Vestibular evoked myogenic potentials, or VEMPs, evaluate the two otolith organs that detect linear motion. There are two types. Cervical VEMPs (cVEMPs) test the saccule, the organ that senses vertical movement, by measuring a muscle response in the neck. Ocular VEMPs (oVEMPs) test the utricle, which senses horizontal movement, by measuring a muscle response beneath the eye. During the test, you hear a series of loud clicks or tones through headphones while sensors on your neck or under your eyes record the muscle responses.

VEMPs are particularly useful for people with dizziness following head trauma or blast exposure, those with bilateral vestibular loss, and patients with symptoms suggesting a small opening in one of the semicircular canals, a condition called superior semicircular canal dehiscence.

Rotary Chair Testing

For this test, you sit in a motorized chair in a dark room while the chair rotates at controlled speeds. Goggles or electrodes track your eye movements as the chair turns. The rotary chair tests a broader range of frequencies than caloric stimulation and is considered the gold standard for diagnosing bilateral vestibular loss, where both inner ears are underperforming. It’s also a better option for children who can’t tolerate caloric testing, since it doesn’t involve putting water or air into the ear canal.

Computerized Dynamic Posturography

While most vestibular tests focus on your eyes and inner ear, posturography looks at balance as a whole-body function. You stand on a platform that can tilt or shift beneath your feet, surrounded by a visual enclosure that can also move. The test systematically manipulates what your eyes see, what your feet feel, and what your inner ear senses, then measures how well you adapt.

The core component, called the Sensory Organization Test, is considered the gold standard for objectively assessing how your brain integrates information from your vestibular system, your vision, and the pressure sensors in your feet and joints. By isolating each input, the test can reveal whether your balance problem stems from an inner ear deficit, poor use of visual information, reduced sensation in your legs, or difficulty integrating all three. This makes it especially valuable when other tests come back normal but you’re still struggling with balance in daily life.

When Vestibular Testing Is (and Isn’t) Needed

Not every type of dizziness requires a full test battery.
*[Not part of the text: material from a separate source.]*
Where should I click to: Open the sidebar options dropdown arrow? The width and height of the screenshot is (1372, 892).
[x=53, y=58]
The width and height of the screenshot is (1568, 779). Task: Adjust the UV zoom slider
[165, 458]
One of the most common causes of vertigo is benign paroxysmal positional vertigo, or BPPV, which happens when tiny crystals in the inner ear drift into the semicircular canals. A simple bedside maneuver called the Dix-Hallpike test can diagnose BPPV in minutes. If the result is positive and your only symptom is brief vertigo triggered by head movement, no further vestibular testing is necessary.

Full vestibular testing becomes important when the cause of dizziness is unclear, when symptoms are persistent or worsening, when there’s a history of head injury, or when initial bedside exams suggest something beyond a straightforward positional problem. Your clinician may also order blood work to check for infections or imaging like an MRI to look for structural issues affecting the vestibular system.
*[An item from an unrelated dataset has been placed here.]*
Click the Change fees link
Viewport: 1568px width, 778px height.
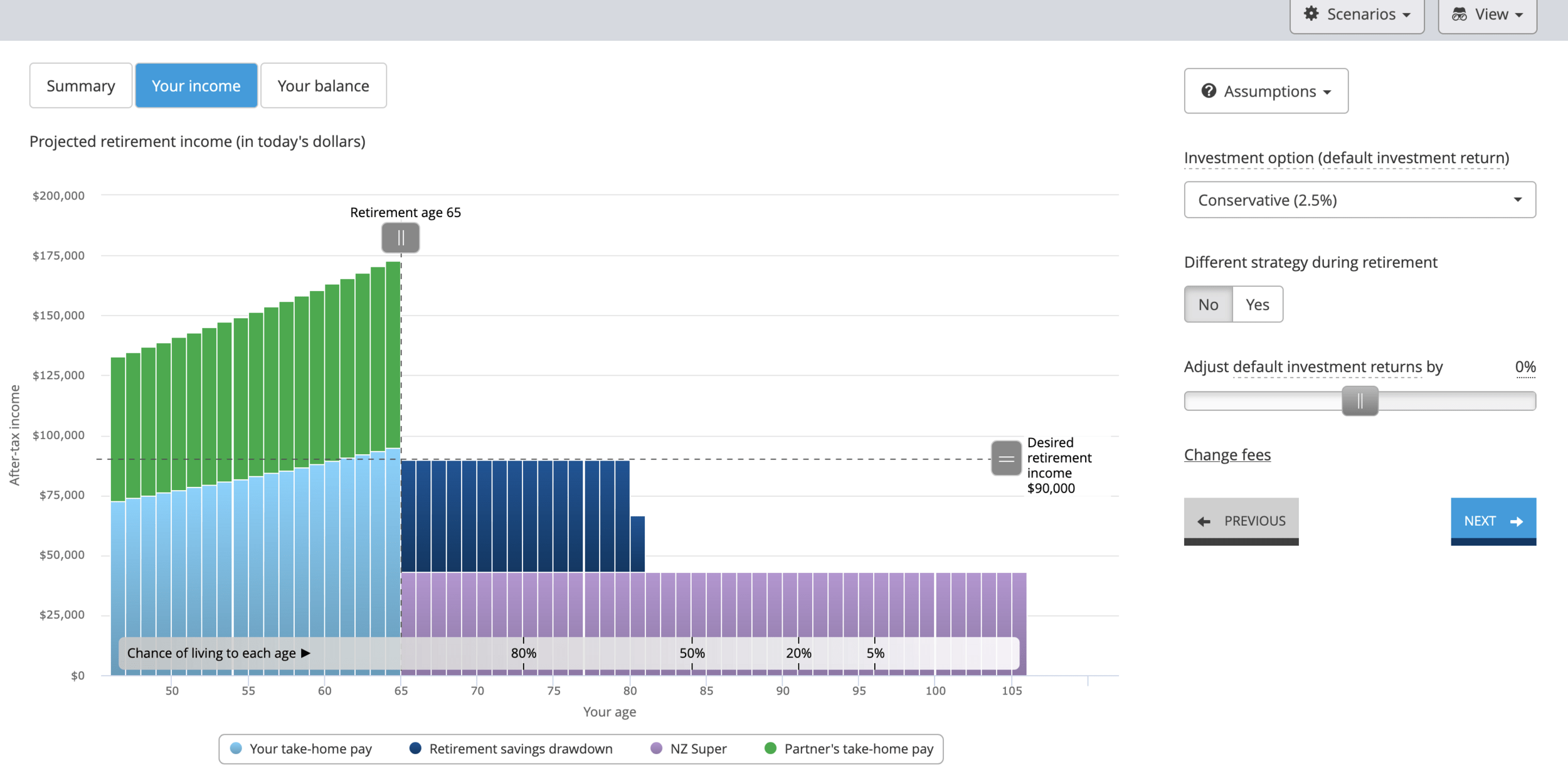pos(1227,455)
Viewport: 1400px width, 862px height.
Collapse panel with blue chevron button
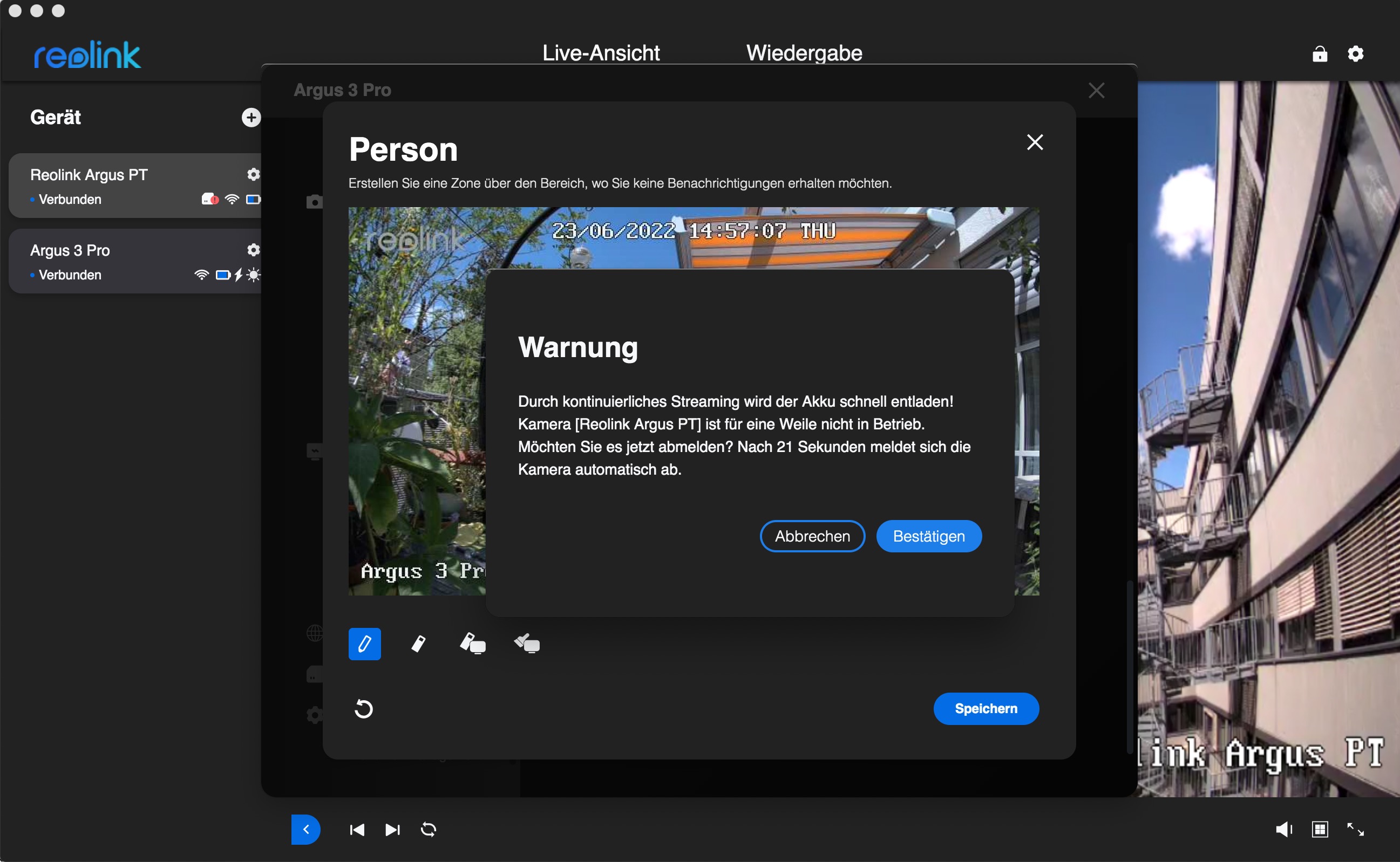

How to Prepare and What to Expect

Preparation matters for accurate results. The standard instructions are to stop non-essential medications and alcohol 72 hours before your appointment, avoid caffeine, chocolate, and cigarettes for 24 hours before, and fast for three hours beforehand. These substances can alter inner ear responses or eye movements and skew the results. Your clinic will give you specific guidance, including which medications are safe to continue.

During the tests, you will likely feel dizzy or unsteady at times. That’s expected and even necessary, since some tests work by deliberately provoking your vestibular system to see how it responds. The dizziness usually fades shortly after testing, but it’s a good idea to have someone drive you home. Wear comfortable clothing and skip eye makeup, as the goggles need a clear view of your eyes.